**Required work:** Gather every line in the records below that contains the string "height". Case counts.

**Material to process:**

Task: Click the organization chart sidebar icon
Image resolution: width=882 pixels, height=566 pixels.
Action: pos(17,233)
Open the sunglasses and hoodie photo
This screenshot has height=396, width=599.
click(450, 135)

**Output of the task:**
Image resolution: width=882 pixels, height=566 pixels.
This screenshot has height=396, width=599.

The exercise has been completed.